(This first appeared in issue #71 of Shindig! magazine.)
Blackpool Tower of song. Ultimate Painting's Jack Cooper explores the emotional pull and push of home on his debut solo album. Duncan Fletcher listens in.
Jack Cooper's debut solo album Sandgrown is named in reference to a “Sand Grown 'Un”, the local term for someone from Blackpool. It explores the emotional pull and push of a place that ties and binds but that can also feel small and stifling. The album also has wistful, elegiac affection for a North that's been in managed decline since the 1980's, and a speaking up for marginalised and maligned communities. Key track 'Gynn Square', captures this perfectly.
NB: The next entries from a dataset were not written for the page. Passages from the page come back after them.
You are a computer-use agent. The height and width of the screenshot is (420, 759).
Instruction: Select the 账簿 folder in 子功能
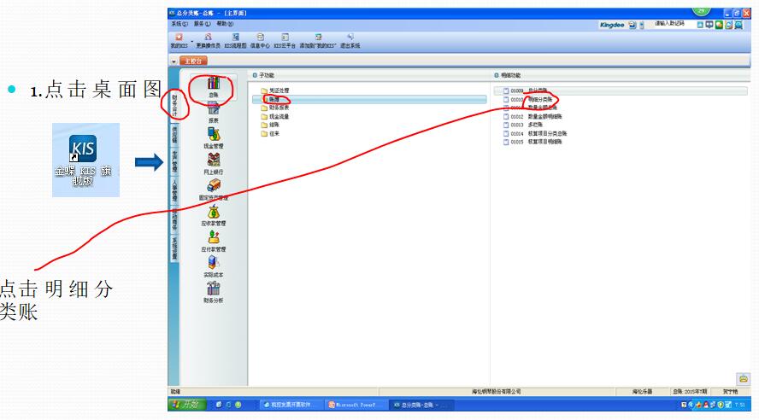(273, 100)
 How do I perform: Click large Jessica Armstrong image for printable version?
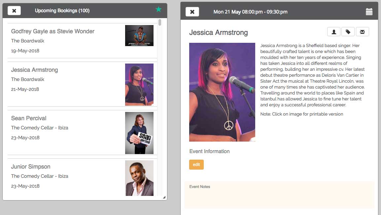222,92
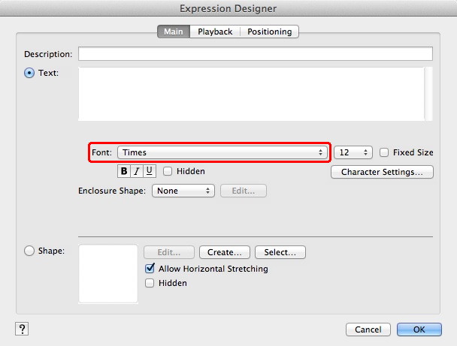
Task: Open the font size dropdown
Action: (x=353, y=152)
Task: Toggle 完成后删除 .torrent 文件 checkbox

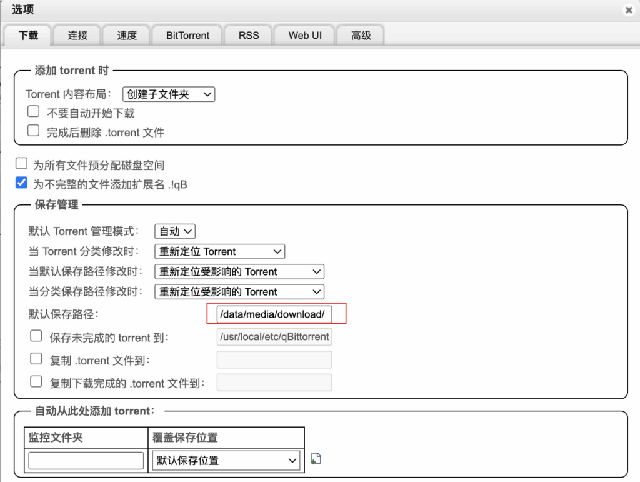Action: [x=34, y=131]
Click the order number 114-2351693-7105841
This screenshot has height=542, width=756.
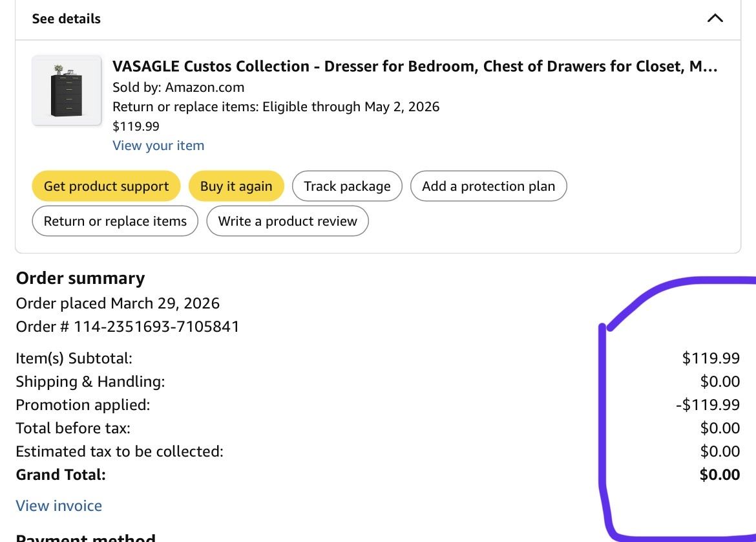(x=156, y=327)
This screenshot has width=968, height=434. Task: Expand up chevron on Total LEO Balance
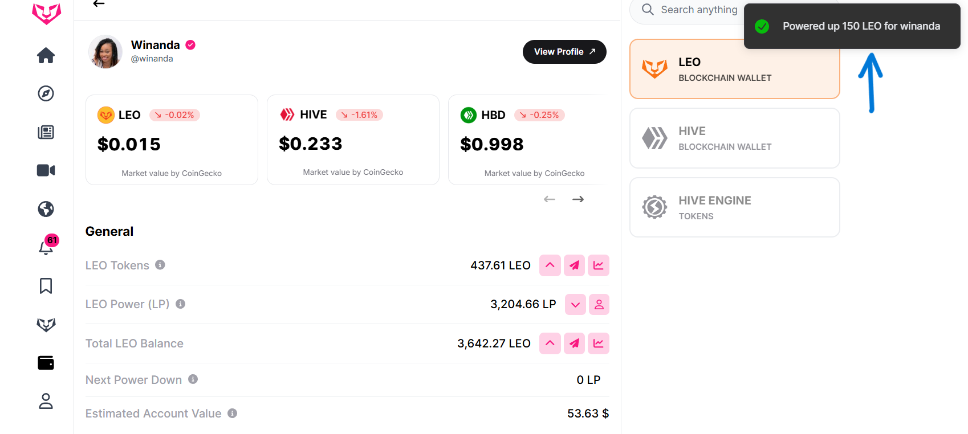pos(550,343)
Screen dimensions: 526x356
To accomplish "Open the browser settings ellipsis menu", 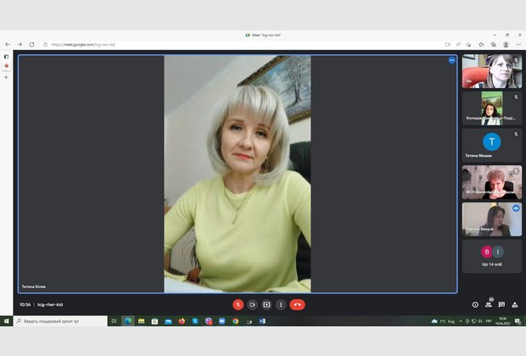I will pos(518,44).
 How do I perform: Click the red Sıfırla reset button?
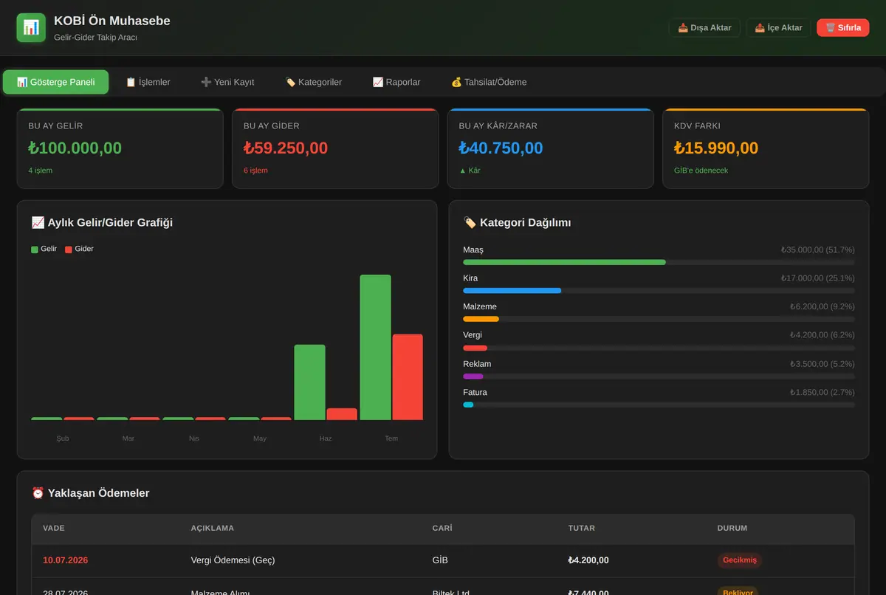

“As a teenager I worked the deckchairs on Blackpool front,” says a jet-lagged Cooper, home after a short US tour with Ultimate Painting. “There were about 30 of us, all kids. We'd get taken out in a van each morning. Gynn Square was the furthest away and you'd have to get there on your own... It was kind of below the sea wall, a weird place... Sometimes people think of the north of England as backward but Blackpool was an incredibly liberal place – a lot of gay people, immigrants because it's a port town. I went to school with black people, Muslims, Hindus, it was a really multicultural place. I remember some drag queens from Funny Girls coming down, one just sat with me all day chatting, giving an insight into their world. But Blackpool also had a high proportion of heroin addicts. There'd be needles lying around and people shooting up behind the deckchair stack. You'd meet strange people and see things you didn't want to see. Scary people would talk to you and you'd feel out of your depth. Some places just have a sense of dread about them.”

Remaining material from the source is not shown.